> [SUPPLIED PASSAGE]:
_ _ _ _ _ _ _
# Propolis



## Noel V (Jun 17, 2008)

any idea of what propolis sells for an how much u get per summer?


----------



## Durandal (Sep 5, 2007)

I saw somewhere 12.00 a pound wholesale.

Not too sure if that is accurate or not. Right now I am looking at about 8 to 10 oz with this one hive, which I think is a lot...maybe not. That was with the screen on for 21 days.

This is my first year, so take whatever I say in terms of price as pure fiction. I am learning as I go.

I have sold lots of honey and while I have been collecting pollen have yet to sell any...or try to sell any.


----------



## J.T Bees (Oct 9, 2007)

Does anyone know of someone who would by propolis in smaller quantities. Anywhere i have looked you have to have a lot of it in order for them to buy from you. I only have 4 hives to harvest from.


----------



## Hobie (Jun 1, 2006)
_ _ _ _ _ _ _
> [RAW RECORDS]:
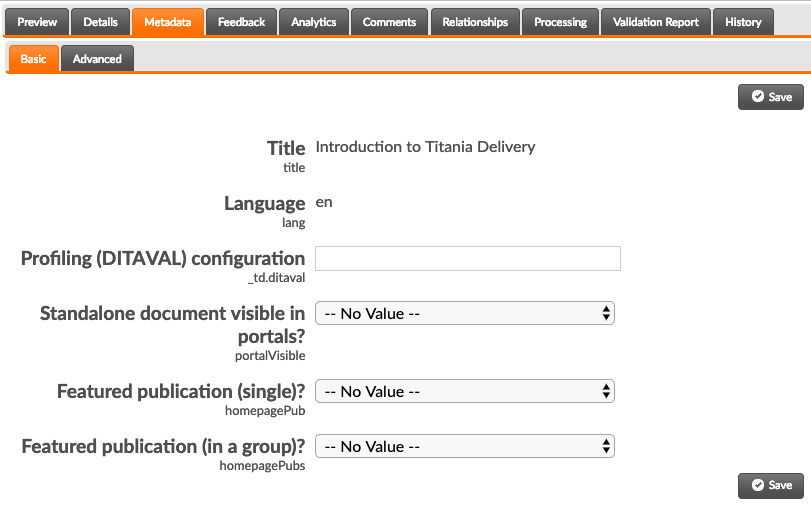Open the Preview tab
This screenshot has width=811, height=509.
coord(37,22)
_ _ _ _ _ _ _
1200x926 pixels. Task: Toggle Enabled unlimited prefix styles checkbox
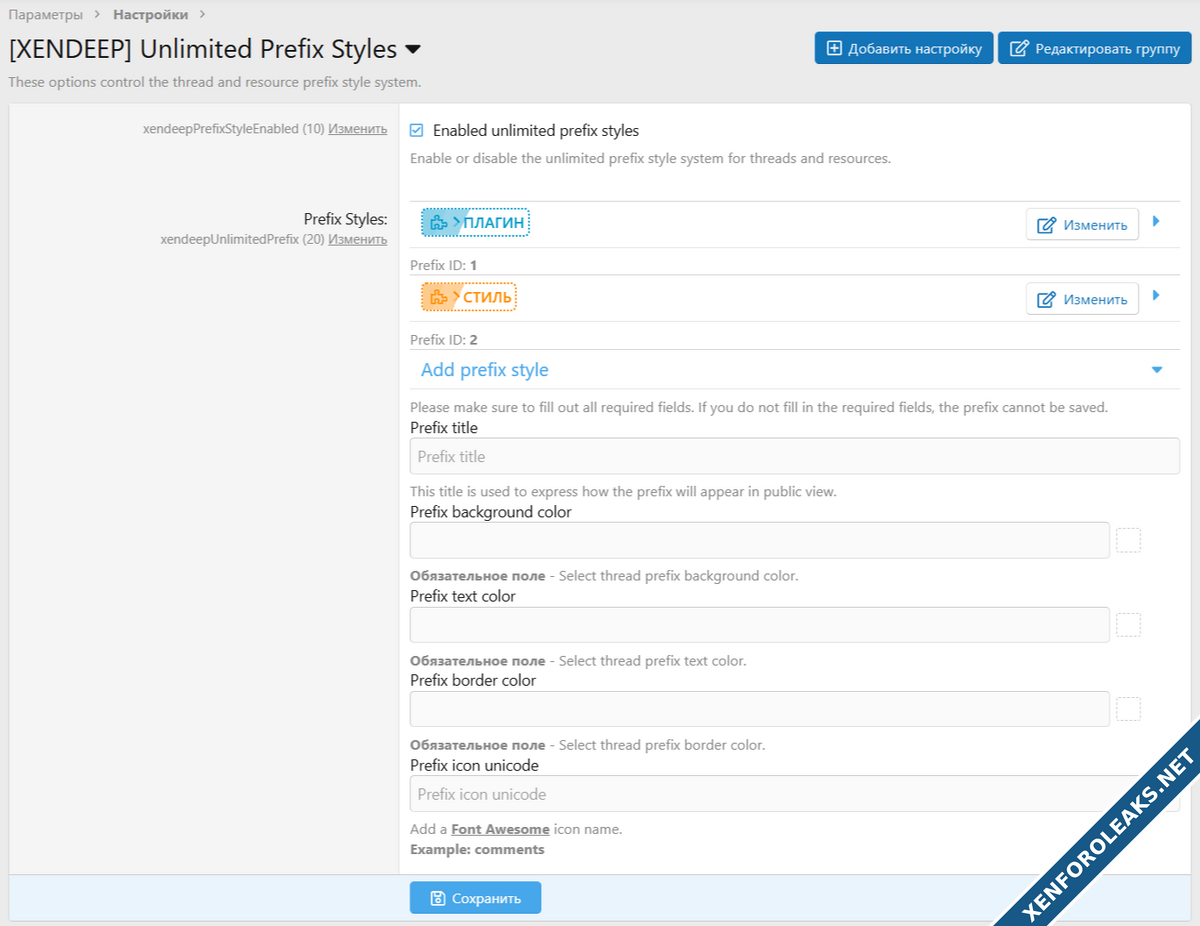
_ _ _ _ _ _ _
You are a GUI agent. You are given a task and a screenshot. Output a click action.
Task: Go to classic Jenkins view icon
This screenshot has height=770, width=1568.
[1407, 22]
_ _ _ _ _ _ _
> [STATED TASK 1]:
Reproduce word for word the part of the propolis thread that runs from "This is my first" up to and including "(Oct 9, 2007)".
> [STATED TASK 2]:
Carry the propolis forum thread further, starting right after the last line it shows.

> [EXERCISE OUTPUT 1]:
This is my first year, so take whatever I say in terms of price as pure fiction. I am learning as I go.

I have sold lots of honey and while I have been collecting pollen have yet to sell any...or try to sell any.


----------



## J.T Bees (Oct 9, 2007)

> [EXERCISE OUTPUT 2]:
Bees are unique. I have a hive that is a swarm from another hive. The swarm propolizes the bejeezus out of everything, and the original does not. Go figure.


----------



## dug_6238 (May 9, 2007)

Hobie said:


> Bees are unique. I have a hive that is a swarm from another hive. The swarm propolizes the bejeezus out of everything, and the original does not. Go figure.


My Russians and my Russian-mongrels that came from them are horrible for propolis too..


----------



## beemandan (Dec 5, 2005)

dug_6238 said:


> My Russians and my Russian-mongrels that came from them are *horrible* for propolis too..


Or great, depending on your perspective.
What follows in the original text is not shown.